Writing in 1943 , the outstanding Polish economist Michael Kalecki affirmed that “even in a capitalist system, full employment may be secured by a government spending….” He wrote that “a solid majority of economists” shared this view.

His hypothesis was qualified by only two conditions. First, governments needed to have plans for full employment of “labour power.” Second, governments had to be able to pay for needed imports of raw materials through exports. By this, he meant governments needed to have access to foreign currency. Securing domestic currency was no problem. Governments simply paid for employment programs by issuing government bonds.

The Kalecki hypothesis has dominated the economic thinking of the left since the end of World War II. Though such thinking is often attributed to John Maynard Keynes alone, in fact Kalecki came to similar conclusions about how the macro-economy operated about the same time as Keynes. Kalecki, trained in Marxist economics, aligned himself politically with labour, while Keynes, a self-declared liberal, was more ambiguous about his politics.

Today, the necessity for government spending, and the importance of full employment, no longer command the support of a solid majority of economists. The stagflation crisis of the 1970s altered the balance of political power, to which intellectuals are seldom indifferent. The rise of American business tipped economic thinking against full employment policies supported by labour. Anti-inflationary policies secured the support of most American economists. From the 1970s until the employment crisis of today, only socialist, labour, and social democratic economists continued to support the use of public investment to create jobs. Overall, the left wanted planning to be extended to control price inflation, as well as employment.

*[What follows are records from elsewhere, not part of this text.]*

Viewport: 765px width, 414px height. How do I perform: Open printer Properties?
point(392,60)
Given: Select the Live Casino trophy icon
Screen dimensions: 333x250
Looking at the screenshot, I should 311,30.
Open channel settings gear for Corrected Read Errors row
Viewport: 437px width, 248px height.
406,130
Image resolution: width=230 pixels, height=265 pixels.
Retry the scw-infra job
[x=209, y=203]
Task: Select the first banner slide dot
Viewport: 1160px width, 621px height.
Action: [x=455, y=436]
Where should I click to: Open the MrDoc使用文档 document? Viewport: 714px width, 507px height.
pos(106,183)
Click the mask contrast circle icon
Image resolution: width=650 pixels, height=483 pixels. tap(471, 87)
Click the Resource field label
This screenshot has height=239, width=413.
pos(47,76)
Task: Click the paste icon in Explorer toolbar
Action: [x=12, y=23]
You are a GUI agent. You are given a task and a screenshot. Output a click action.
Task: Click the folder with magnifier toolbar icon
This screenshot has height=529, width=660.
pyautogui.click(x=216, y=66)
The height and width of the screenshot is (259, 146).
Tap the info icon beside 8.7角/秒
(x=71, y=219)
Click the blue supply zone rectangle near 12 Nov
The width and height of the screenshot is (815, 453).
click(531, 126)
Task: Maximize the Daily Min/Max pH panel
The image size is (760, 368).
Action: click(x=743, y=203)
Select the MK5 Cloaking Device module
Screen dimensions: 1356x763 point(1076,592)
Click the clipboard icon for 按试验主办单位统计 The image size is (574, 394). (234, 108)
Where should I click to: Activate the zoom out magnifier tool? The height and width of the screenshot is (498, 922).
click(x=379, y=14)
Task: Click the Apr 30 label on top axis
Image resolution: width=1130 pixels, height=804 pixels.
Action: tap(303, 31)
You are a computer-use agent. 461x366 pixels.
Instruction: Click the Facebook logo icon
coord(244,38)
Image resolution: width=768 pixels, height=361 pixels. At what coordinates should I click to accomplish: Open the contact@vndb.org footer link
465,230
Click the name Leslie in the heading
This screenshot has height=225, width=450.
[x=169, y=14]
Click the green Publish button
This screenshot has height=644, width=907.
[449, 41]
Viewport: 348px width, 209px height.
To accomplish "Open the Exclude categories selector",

When successive employment crises struck in 1981-82, in 1990-92, and again in 2008-09 it was the left that argued government spending could restore employment, and fix the capitalist economy.

A seeming paradox was at work. Left economists have spent the years since Kalecki propounded his hypothesis trying to make capitalism better, or save it from itself during a crisis. Yet, by definition, left economists want to transform capitalism, not get business running again.

However, Kalecki saw a transformative agenda behind a policy of maintaining full employment. Trade unions would be strengthened, business ability to dispose of labour weakened, and governmental institutions modified when full employment maintenance became the over-riding priority. Many left economists support full employment for similar reasons today.

Kalecki also anticipated that such a policy would be opposed by a powerful alliance of business and rentier interests. Such people opposed government deficits, and government intervention, let alone full employment as a societal goal. He predicted a sort of political cycle in which short-term deficit spending would be permitted when the economy slumped, but not planned deficits to maintain full employment. Thus the economy would undergo a series of mild recessions, disciplining labour to accept poor working conditions, and wages. Importantly, the fear of unemployment would remain at the centre of capitalist economics.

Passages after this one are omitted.